### WHAT IS BEING ASKED
Only the number is wanted: how many lines of the data contain "computer"?

### GIVEN DATA
>>>>>
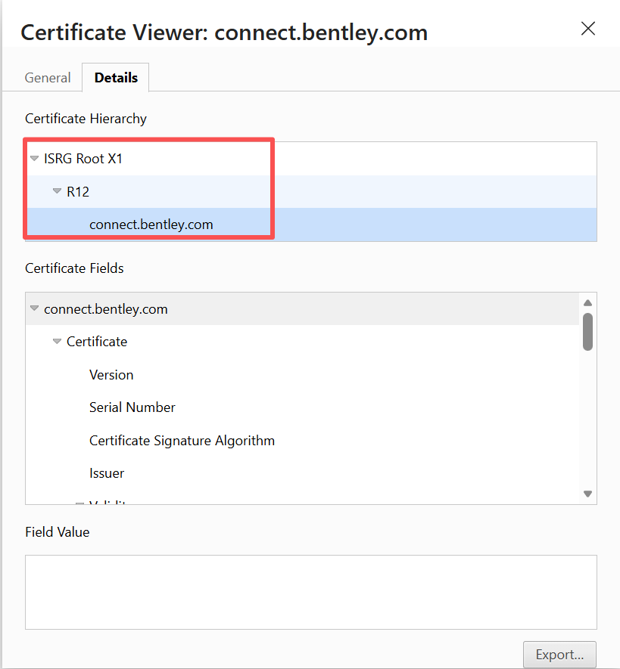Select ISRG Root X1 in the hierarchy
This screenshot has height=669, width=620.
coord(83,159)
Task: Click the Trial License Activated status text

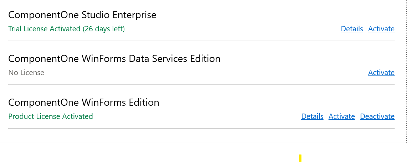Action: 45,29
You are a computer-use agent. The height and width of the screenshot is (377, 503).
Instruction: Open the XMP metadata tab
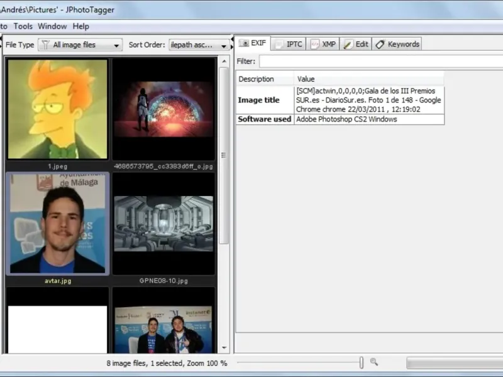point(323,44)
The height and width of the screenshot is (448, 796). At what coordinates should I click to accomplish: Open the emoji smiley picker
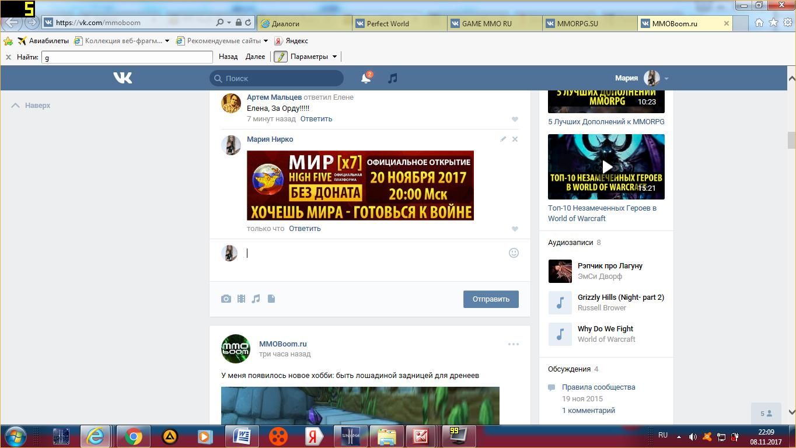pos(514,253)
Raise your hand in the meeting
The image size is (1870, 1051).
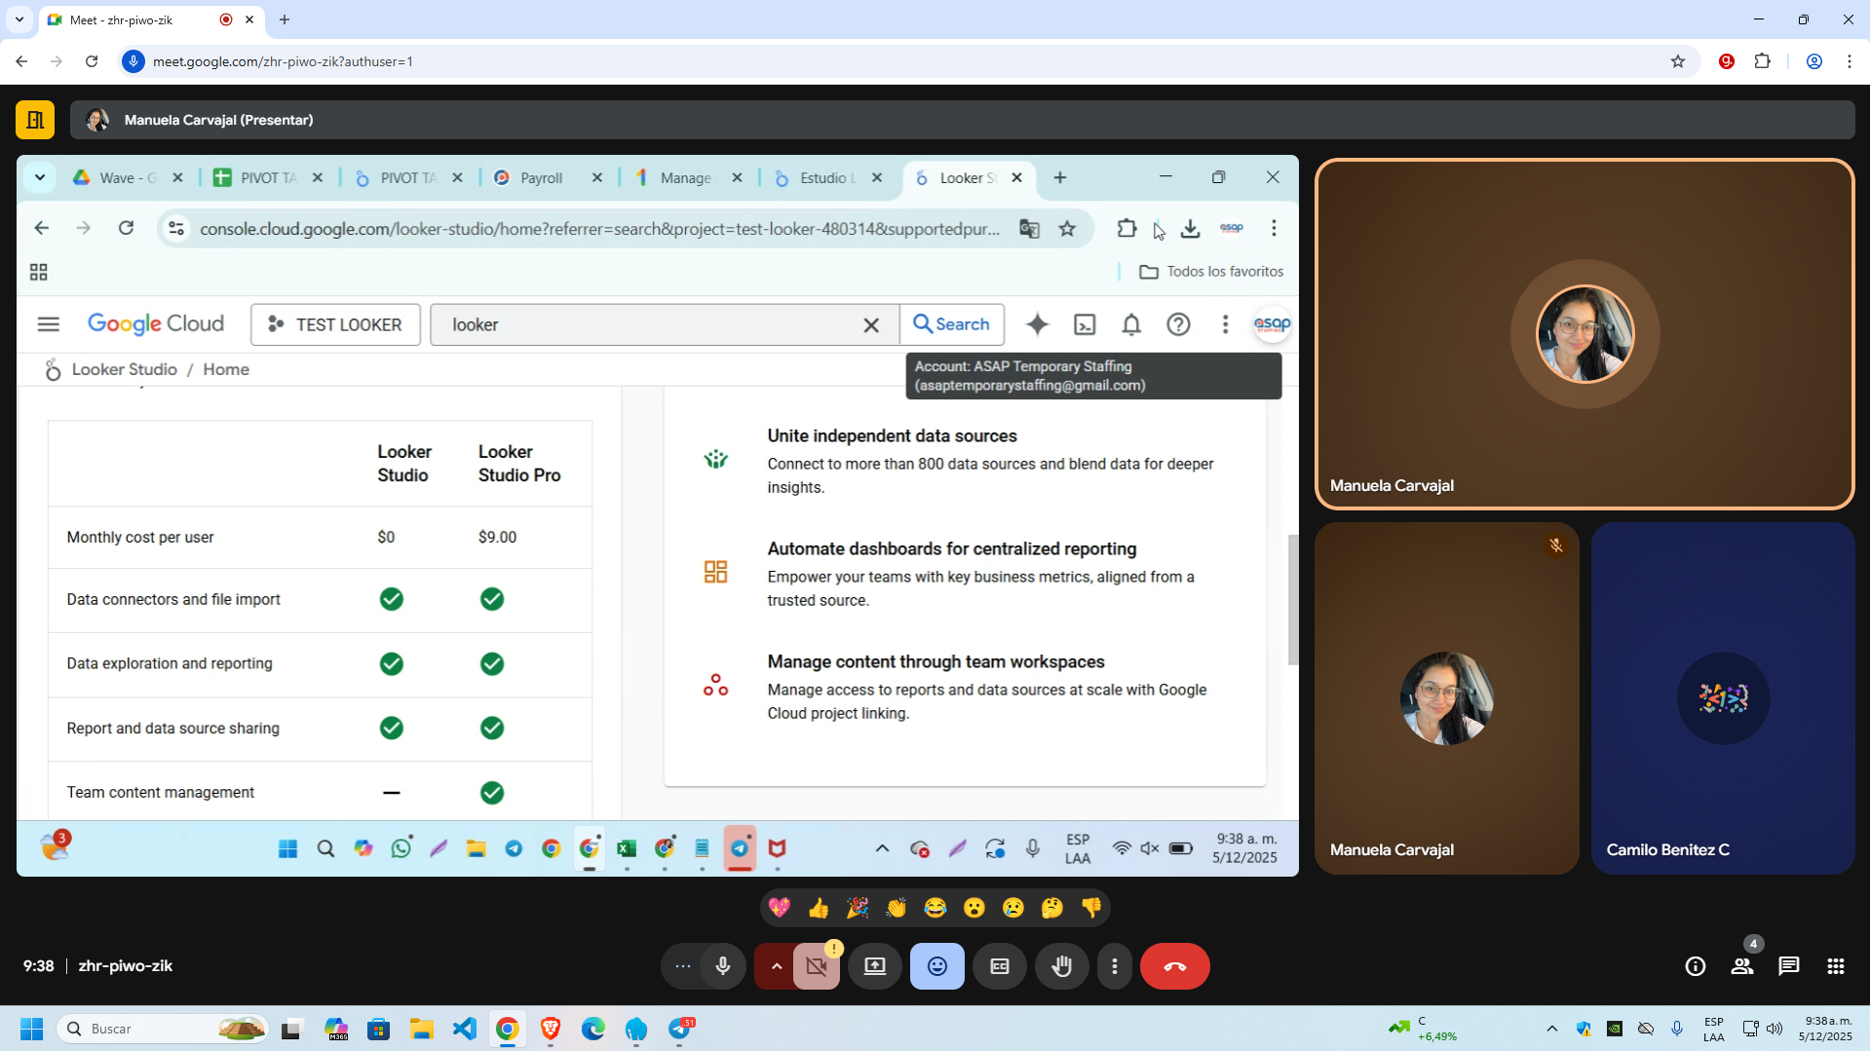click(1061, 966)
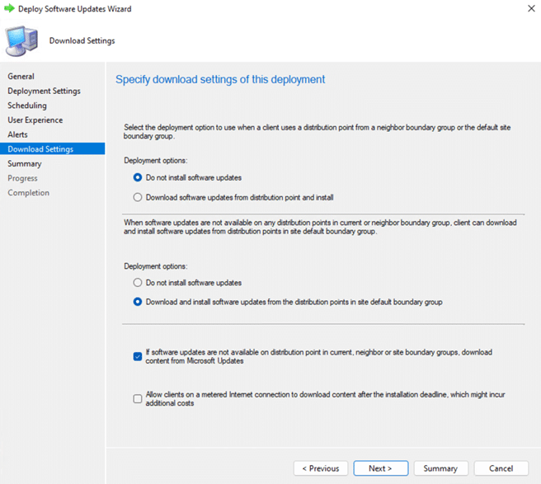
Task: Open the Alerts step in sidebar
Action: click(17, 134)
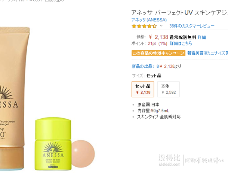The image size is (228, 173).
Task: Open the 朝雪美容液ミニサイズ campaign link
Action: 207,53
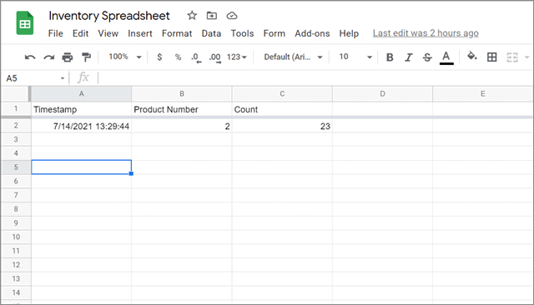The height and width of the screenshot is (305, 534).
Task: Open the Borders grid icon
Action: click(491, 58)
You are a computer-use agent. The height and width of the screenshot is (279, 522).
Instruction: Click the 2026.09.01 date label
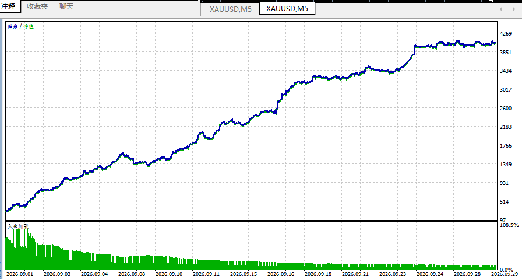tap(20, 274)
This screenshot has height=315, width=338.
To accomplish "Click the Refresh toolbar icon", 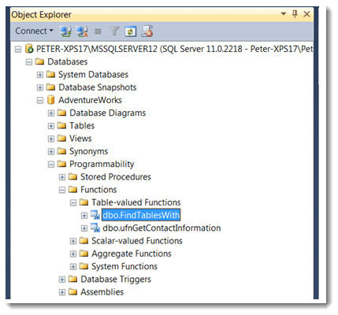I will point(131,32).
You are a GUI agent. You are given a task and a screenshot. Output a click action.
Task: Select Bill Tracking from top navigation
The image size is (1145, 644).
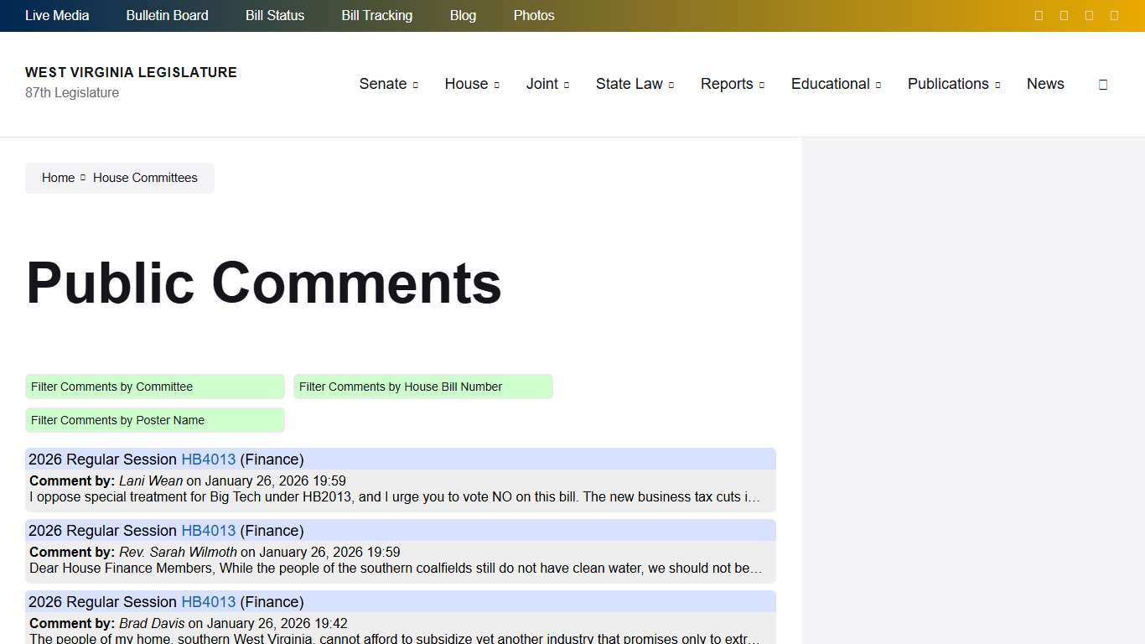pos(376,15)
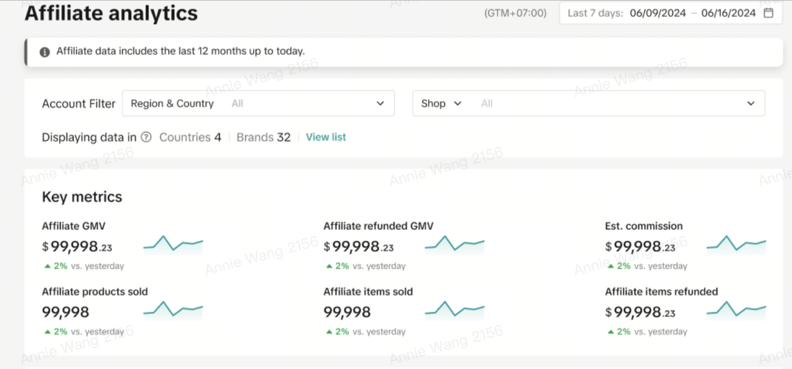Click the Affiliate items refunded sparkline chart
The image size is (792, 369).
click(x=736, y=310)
<<<<<
### FINISHED EXERCISE
2